Introducing Statistics and Confidence Intervals
Statistics is, to me, man’s way of recognizing that we are imperfect and doing our best to control for it. We try to reduce bias at every level of experimentation, from study design to statistical analyses, but because this is a man-made technique of reducing man’s impact on the work that we do as scientists, it is only as effective as we are. It is the same as a computer- a computer is only as powerful and smart as the person who is running it. As such, we need to make ourselves as unbiased and as well-educated as possible in order to trust the conclusions that we draw. It is easy (and only human) to overlook many of the possible variables and situations that can cause our data to look a certain way that have nothing to do with the experimental treatment that we wish to test (and many times, that which we think we are successfully testing!).

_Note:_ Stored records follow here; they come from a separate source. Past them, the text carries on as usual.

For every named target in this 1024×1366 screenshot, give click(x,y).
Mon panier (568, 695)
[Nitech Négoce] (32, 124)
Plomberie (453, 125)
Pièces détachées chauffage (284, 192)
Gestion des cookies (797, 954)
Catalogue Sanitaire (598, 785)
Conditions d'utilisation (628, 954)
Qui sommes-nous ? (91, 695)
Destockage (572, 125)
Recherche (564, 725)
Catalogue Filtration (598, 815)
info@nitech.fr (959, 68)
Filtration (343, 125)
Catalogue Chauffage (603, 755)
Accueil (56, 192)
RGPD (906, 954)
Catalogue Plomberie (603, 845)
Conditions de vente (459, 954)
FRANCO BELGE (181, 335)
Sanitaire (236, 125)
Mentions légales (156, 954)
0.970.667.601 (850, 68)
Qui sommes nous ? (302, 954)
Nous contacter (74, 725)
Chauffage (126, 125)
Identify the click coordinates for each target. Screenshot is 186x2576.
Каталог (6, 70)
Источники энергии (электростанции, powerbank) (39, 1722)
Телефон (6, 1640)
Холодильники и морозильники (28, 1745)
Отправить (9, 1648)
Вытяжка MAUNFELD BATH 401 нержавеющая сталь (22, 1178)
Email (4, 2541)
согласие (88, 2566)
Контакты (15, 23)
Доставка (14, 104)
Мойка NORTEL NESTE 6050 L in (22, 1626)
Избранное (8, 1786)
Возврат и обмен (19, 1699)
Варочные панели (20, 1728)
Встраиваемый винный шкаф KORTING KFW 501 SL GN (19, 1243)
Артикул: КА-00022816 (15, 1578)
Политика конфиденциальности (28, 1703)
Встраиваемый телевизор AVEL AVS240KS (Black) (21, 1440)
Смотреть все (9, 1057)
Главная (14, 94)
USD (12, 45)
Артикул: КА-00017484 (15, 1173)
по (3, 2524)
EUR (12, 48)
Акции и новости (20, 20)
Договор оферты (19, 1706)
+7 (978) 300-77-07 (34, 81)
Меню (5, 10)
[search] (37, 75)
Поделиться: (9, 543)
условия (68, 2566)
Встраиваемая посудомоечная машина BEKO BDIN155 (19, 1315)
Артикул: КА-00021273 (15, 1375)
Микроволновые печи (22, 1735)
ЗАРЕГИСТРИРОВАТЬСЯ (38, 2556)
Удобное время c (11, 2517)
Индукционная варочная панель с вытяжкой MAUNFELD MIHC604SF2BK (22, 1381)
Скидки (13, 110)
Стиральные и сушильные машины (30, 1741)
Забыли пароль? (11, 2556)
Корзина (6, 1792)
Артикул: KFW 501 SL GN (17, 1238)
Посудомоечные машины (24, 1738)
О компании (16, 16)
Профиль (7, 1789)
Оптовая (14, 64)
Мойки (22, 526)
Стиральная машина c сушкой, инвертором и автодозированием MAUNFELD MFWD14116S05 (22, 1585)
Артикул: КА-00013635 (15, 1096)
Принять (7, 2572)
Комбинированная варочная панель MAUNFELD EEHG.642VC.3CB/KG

The problem with statistics is that many times, we think we know more than we do. We are overconfident in our hypotheses and in our conclusions, and we yell on top of the data (with asterisks) instead of letting the data speak for itself. It is not enough to execute a well-designed experiment. It must be interpreted correctly as well in order to make inferences about the world around us, which is the ultimate goal of experimentation. For example, the p value is touted as the “end-all-be-all” of scientific (statistical) significance. If p<0.05, then we conclude that our treatment is working and we should get a Nature paper. However, in many cases, these small p values still beg the question, WHO CARES? If something is statistically significant, it does not mean that it is clinically relevant. Additionally, the scientific community receives (or should receive) a lot of flak for the weight they give to p values, when in fact what we should be reporting most of the time is a confidence interval. The confidence interval is intimately related to the p value, but it gives far more information and is a more accurate and informative description of the data. People do not understand p values and many times, they do not stop to think closely enough about confidence intervals either. Below are two graphs I have selected from a biostatistics lecture by Patrick Breheny illustrating the differences that result from your choice of confidence level and how they are intuitively very simple, if one takes the time to think about them…
Now, one of these graphs shows a 95% confidence interval, and the other shows an 80% confidence interval. If you think about just the values, you would (wrongly) assume that an 80% confidence interval is “worse” than a 95% confidence interval because 80 is less than 95. However, the definition of a confidence interval is that there is a X% chance that your interval contains the population mean. So, in order for you to be more sure that your interval will contain the true population value, you must widen the interval. Therefore, a 95% confidence interval is actually larger than an 80% confidence interval, but you are more confident that it contains the true population mean. Understanding this somewhat simple but very important concept is essential to generate and interpret scientific data. This course has illustrated this concept and the importance of statistics very well and I will make sure to keep this in the back of my mind throughout my career.